Dia menjelaskan saat ini industri televisi memang mengharuskan pihaknya mengambil langkah-langkah efisensi, tapi bukan dengan PHK massal dan sepihak.
Tak bisa dimungkiri industri televisi tengah berjuang keras menghadap perubahan pola masyarakat dalam menikmati hiburan. Masyarakat kini punya beragam TV alternatif selain siaran TV teresterial.
Durasi Menonton Televisi
Dalam survei yang dilakukan Provetic, TV alternatif adalah TV kabel sebanyak 46%, Youtube 32%, media sosial 12%, hingga layanan streaming 8%. Lalu berapa lama kira-kira masyarakat Indonesia menonton televisi setiap harinya?
Provetic menyebut saat hari biasa (Senin-Jumat), ada 39% responden yang menonton televisi 1-2 jam. Kemudian 35% responden menonton televisi 3-4 jam, 22% menonton televisi lebih dari 4 jam sehari. Kemudian ada 4% yang sama-sekali tidak pernah menonton televisi.

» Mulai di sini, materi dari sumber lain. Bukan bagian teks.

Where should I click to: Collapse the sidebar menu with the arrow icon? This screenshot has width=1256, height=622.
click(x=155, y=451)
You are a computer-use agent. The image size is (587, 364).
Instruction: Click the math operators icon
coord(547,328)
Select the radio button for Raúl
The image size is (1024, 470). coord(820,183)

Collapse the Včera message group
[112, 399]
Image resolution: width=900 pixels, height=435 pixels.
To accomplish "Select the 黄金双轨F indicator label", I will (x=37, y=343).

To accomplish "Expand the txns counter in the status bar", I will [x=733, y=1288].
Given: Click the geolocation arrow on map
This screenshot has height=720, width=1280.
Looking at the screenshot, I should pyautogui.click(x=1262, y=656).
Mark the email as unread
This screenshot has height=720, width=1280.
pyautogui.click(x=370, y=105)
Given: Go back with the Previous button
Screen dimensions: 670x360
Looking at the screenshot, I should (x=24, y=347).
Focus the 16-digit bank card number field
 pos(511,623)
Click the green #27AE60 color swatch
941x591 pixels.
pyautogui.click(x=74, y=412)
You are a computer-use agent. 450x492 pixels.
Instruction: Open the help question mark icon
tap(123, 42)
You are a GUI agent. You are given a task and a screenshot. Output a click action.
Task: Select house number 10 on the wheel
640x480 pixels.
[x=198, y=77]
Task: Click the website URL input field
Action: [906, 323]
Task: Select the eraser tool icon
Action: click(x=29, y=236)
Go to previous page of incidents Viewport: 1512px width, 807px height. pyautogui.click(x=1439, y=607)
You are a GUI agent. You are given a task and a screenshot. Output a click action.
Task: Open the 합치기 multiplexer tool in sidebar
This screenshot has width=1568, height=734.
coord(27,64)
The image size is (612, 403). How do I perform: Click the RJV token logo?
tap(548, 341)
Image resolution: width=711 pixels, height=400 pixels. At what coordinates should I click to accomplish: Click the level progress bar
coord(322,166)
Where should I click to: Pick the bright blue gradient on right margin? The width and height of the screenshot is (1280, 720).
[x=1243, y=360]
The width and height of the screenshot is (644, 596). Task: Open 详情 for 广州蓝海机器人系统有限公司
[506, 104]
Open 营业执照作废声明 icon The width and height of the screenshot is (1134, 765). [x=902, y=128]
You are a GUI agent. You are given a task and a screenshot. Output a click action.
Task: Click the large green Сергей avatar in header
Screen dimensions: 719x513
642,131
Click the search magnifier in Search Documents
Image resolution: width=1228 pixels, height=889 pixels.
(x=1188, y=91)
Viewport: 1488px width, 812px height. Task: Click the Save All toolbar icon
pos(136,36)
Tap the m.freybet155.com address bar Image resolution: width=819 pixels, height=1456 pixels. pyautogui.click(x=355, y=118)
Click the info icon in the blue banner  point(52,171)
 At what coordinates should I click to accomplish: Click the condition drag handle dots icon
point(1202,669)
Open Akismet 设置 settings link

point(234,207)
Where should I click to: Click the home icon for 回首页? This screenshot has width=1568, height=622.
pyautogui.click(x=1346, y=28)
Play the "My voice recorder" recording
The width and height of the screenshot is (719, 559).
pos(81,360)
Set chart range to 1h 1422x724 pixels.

Saat akhir pekan (Sabtu-Minggu), durasi menonton TV meningkat. Sebanyak 41% responden menyatakan menonton televisi selama lebih dari empat jam. Kemudian 34% menonton televisi selama 3-4 jam, 22% menonton televisi selama 1-2 jam, dan 2% tidak menonton televisi.
”Temuan ini memperlihatkan bahwa menonton TV hanyalah satu dari banyak pilihan hiburan yang dikonsumsi responden setiap harinya,” sebagaimana tertulis di laporan survei itu.
Praktisi Bisnis yang juga Guru Besar Fakultas Ekonomi dan Bisnis Universitas Indonesia (UI), Rhenald Kasali menyebutkan, bisnis pertelevisian sedang berat-beratnya menghadapi inovasi industri digital.
“Industri pertelevisian tengah memasuki fase yang sangat berat. Model bisnis televisi yang kita kenal tiba-tiba dihadang oleh model baru,” kata dia sebagaimana dikutip dari Detikcom.
Era #MO dianggap sebagai peradaban entrepreneurship anak-anak muda yang berbasis teknologi. Untuk membuat dampak besar dan ekonomi heboh tidak perlu modal besar karena peradaban ini didukung oleh enam pilar: Artificial Intelligence (AI), Big Data, Super Apps, Broadband Network, Internet of Things (IoT), dan Cloud Computing.
Tagar MO juga dapat diartikan dengan tujuan mobilisasi dan orkestrasi. Sebab, di era baru, #MO membuat bisnis harus hidup dari cara mobilisasi dan orkestrasi ekosistem pakai data.
Rhenald mengatakan pendatang baru seperti Youtube dan Netflix, serta semacamnya mampu memberikan konten yang sama dengan televisi namun mampu diakses masyarkat dengan mudah.
Tengah Berdarah-Darah
Generasi baru pun kini menonton televisi dengan cara yang berbeda. Dari survei, 19% responden memilih menonton televisi dari telepon pintar dan laptop.
Dengan kondisi bisnis yang sudah berubah, Rhenald menganggap biaya produksi stasiun televisi konvensional menjadi lebih mahal dibandingkan yang berbasis platform.
Biaya produksi televisi konvensional lebih mahal, dikatakan Rhenald, karena harus memproduksi program yang bisa ditayangkan selama 24 jam. ”Sementara Youtube dan Netflix tak harus produksi sendiri,” ujarnya.
Dia menjelaskan konten yang tersedia di Youtube sebetulnya tergantung dari si Youtubernya sendiri. Konten yang disajikan pun dipastikan lebih murah biaya produksinya.
Oleh karena itu, Rhenald menganggap bahwa bisnis pertelevisian konvensional tengah ‘berdarah-darah’ mengingat fenomena shifting alias perpindahan ke digital.
”Apakah berdarah-darah? Ya dengan terjadinya shifting dari TV ke sosmed, tekanan penurunan pendapatan TV mengakibatkan biaya produksinya mahal,” ungkap dia.